X-ray structure of the 154-amino-acid form of recombinant human basic fibroblast growth factor. comparison with the truncated 146-amino-acid form.

The crystal structure of the 154-amino-acid form of human basic fibroblast growth factor (hbFGF154), probably representing the intact form of hbFGF as deduced from the open reading frame of hbFGF cDNA, was determined by X-ray crystallography and refined to a crystallographic residual of 19.0% for all data between 20.0 and 2.0 A resolution. Crystals were obtained from recombinant hbFGF154 expressed in E. coli. hbFGF154 has the same overall structure as the N-terminus truncated 146-amino-acid form. The structure has a Kunitz-type fold and is built of 12 beta-strands of which six antiparallel strands form a beta-sheet barrel. In the structure it was possible to locate two additional residues at the N terminus and the last three C-terminal amino-acid residues, which seem to be disordered in all but one of the reported structures of the truncated form of hbFGF. The C-terminal amino-acid residues are part of the last beta-strand through the formation of a hydrogen bond between the main-chain amide group of Ala152 and the carbonyl O atom of Pro28. An apparent phosphate ion is bound within the basic region on the surface of the molecule and has as ligands the side chains of Asn35, Arg128 and Lys133 and two water molecules.

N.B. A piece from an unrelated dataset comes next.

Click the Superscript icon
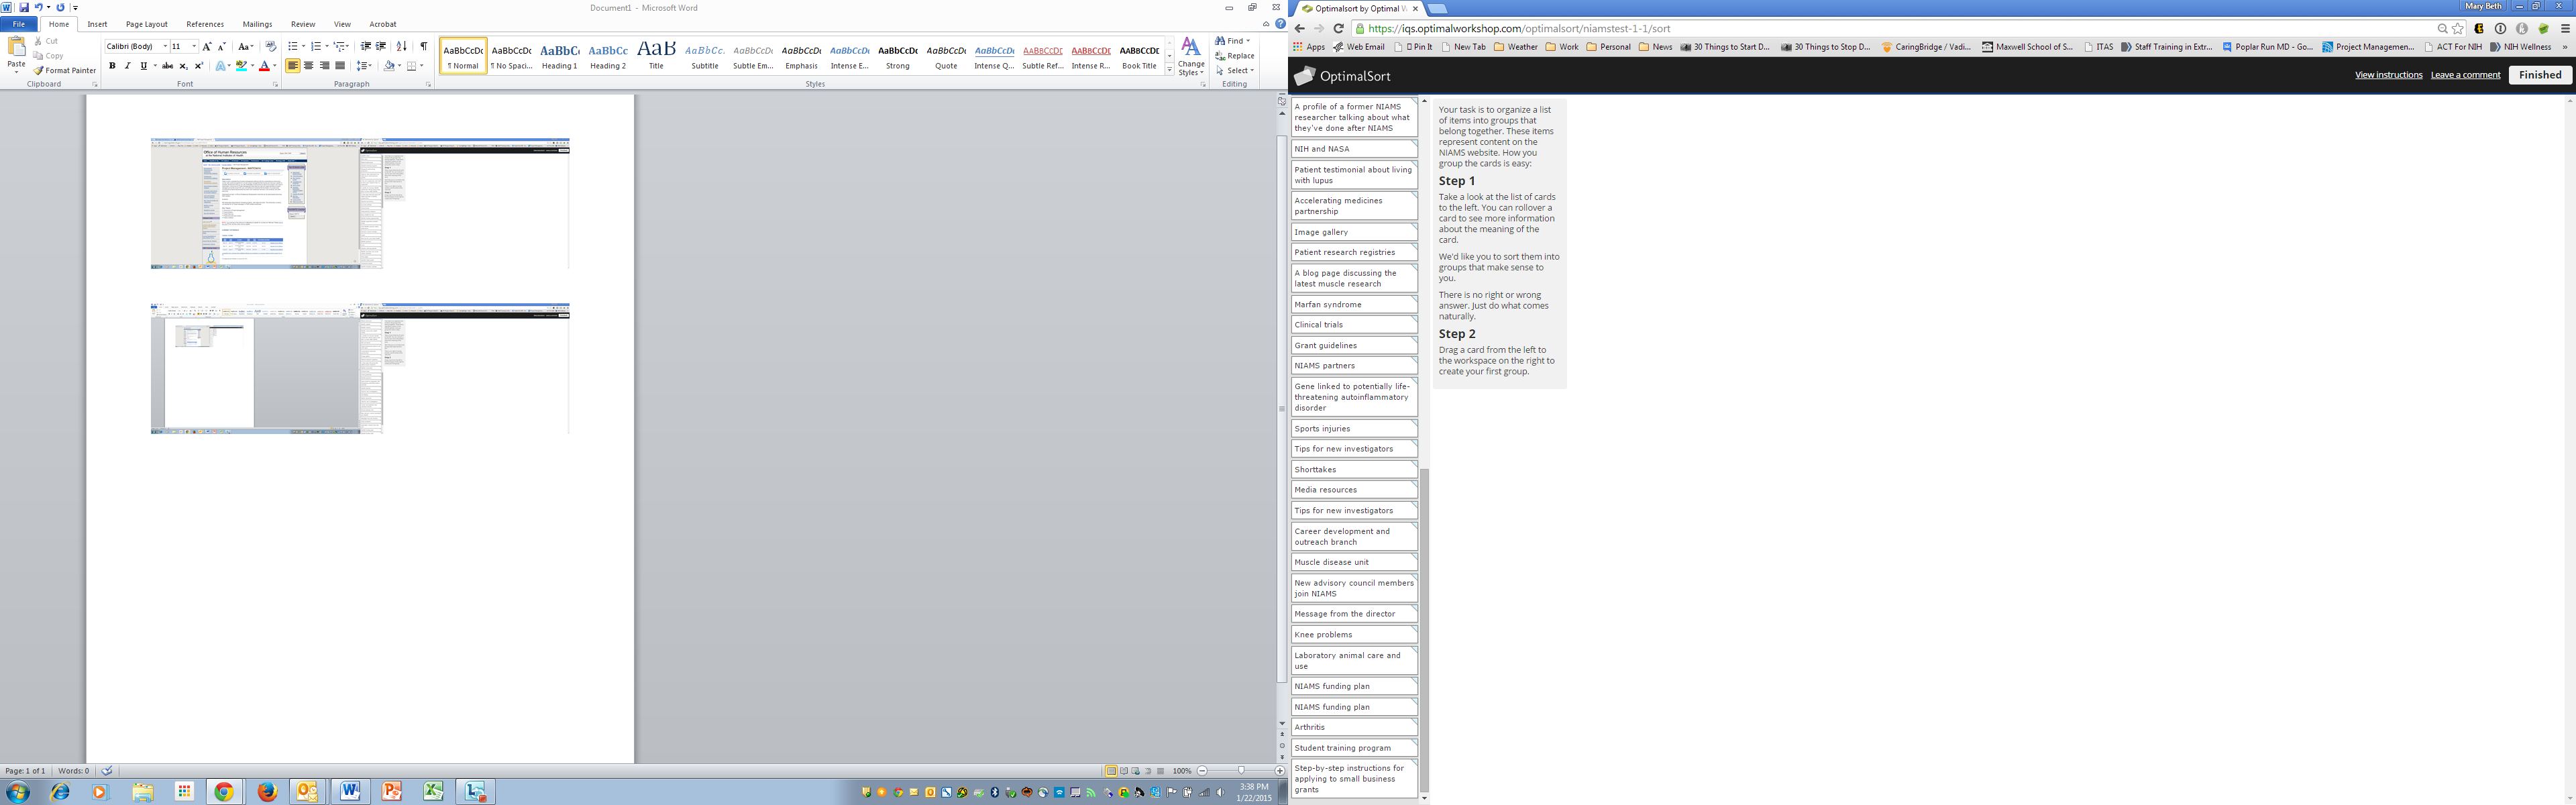The width and height of the screenshot is (2576, 805). click(x=198, y=66)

A slightly different hydrogen-bonding pattern to the phosphate ion is observed as compared with the sulfate ions in the truncated forms [Eriksson, Cousens & Matthews (1993). Protein Sci. 2, 1274-1284; Zhang, Cousens, Barr & Sprang (1991). Proc. Natl Acad. Sci. USA, 88, 3446-3450]. One molecule of beta-mercaptoethanol forms a disulfide bridge to Cys77.